Collect every line of the records that contains the string "icon", matching case exactly.

- - - -

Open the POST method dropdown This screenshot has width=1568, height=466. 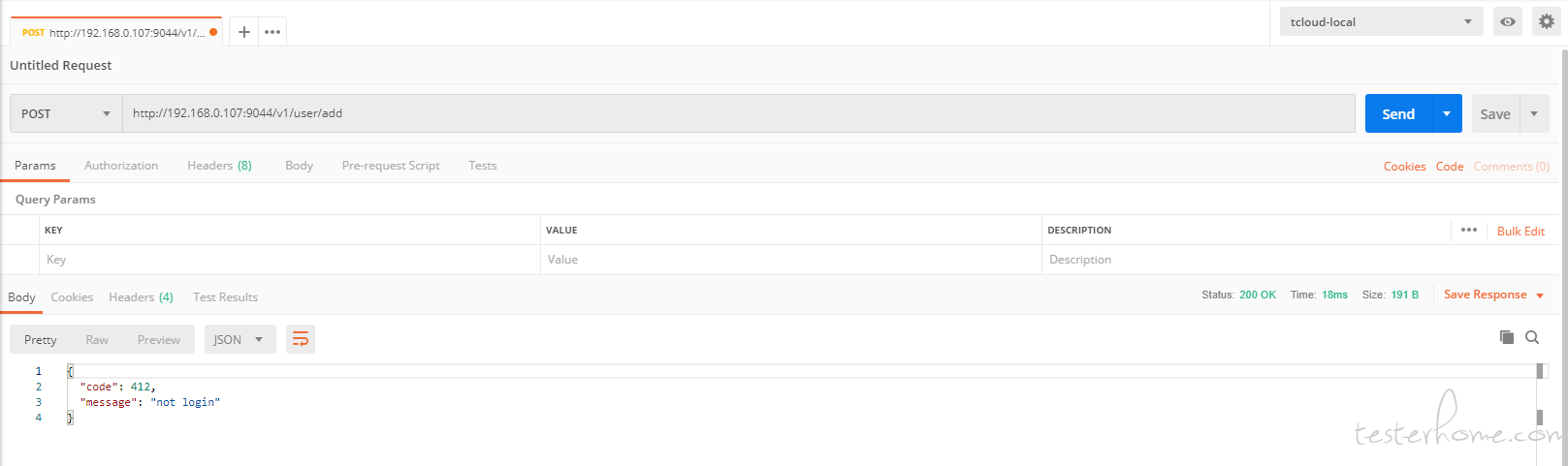pos(66,113)
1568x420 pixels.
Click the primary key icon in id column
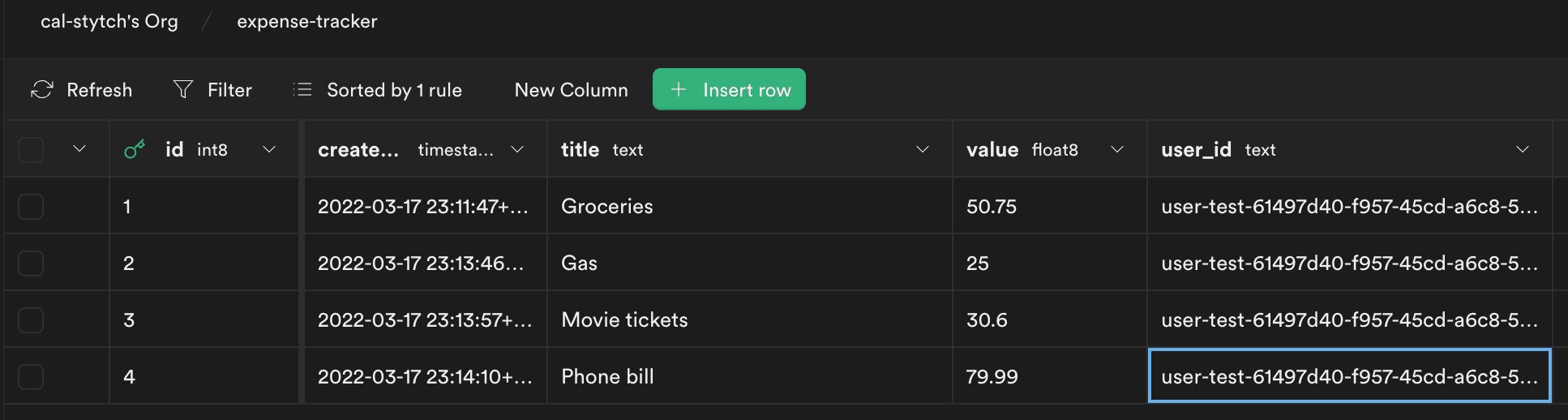coord(135,149)
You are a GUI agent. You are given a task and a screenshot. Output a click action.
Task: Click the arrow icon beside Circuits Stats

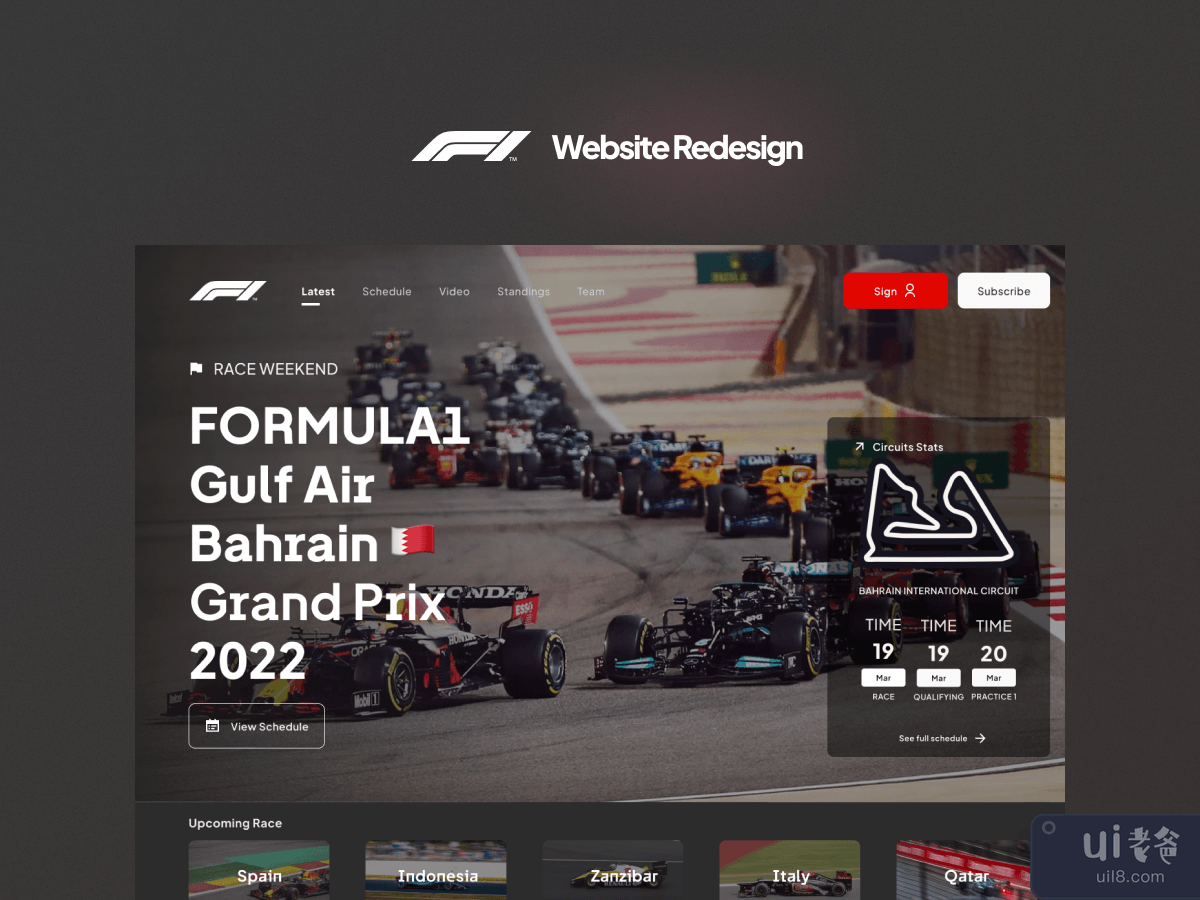pyautogui.click(x=859, y=447)

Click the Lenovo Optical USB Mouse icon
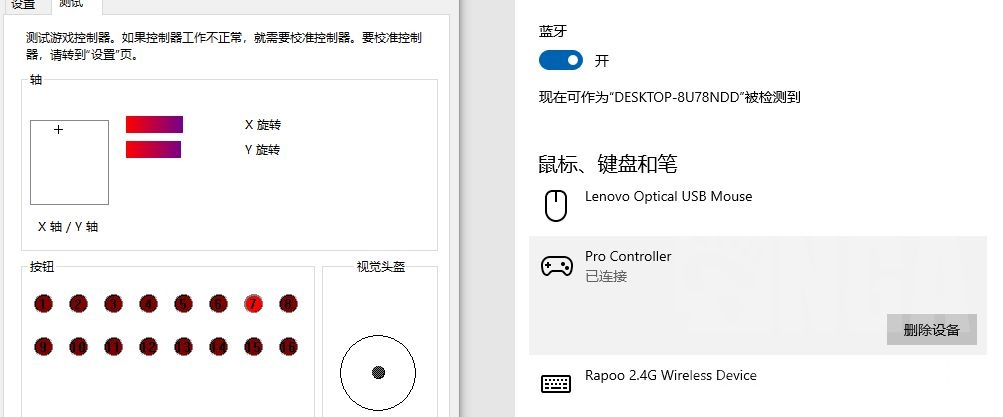pyautogui.click(x=556, y=206)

- - - -

#### [SOLUTION FOR THIS EXERCISE]
Click the primary key icon in id column
Task: Click the arrow icon beside Circuits Stats
Click the Lenovo Optical USB Mouse icon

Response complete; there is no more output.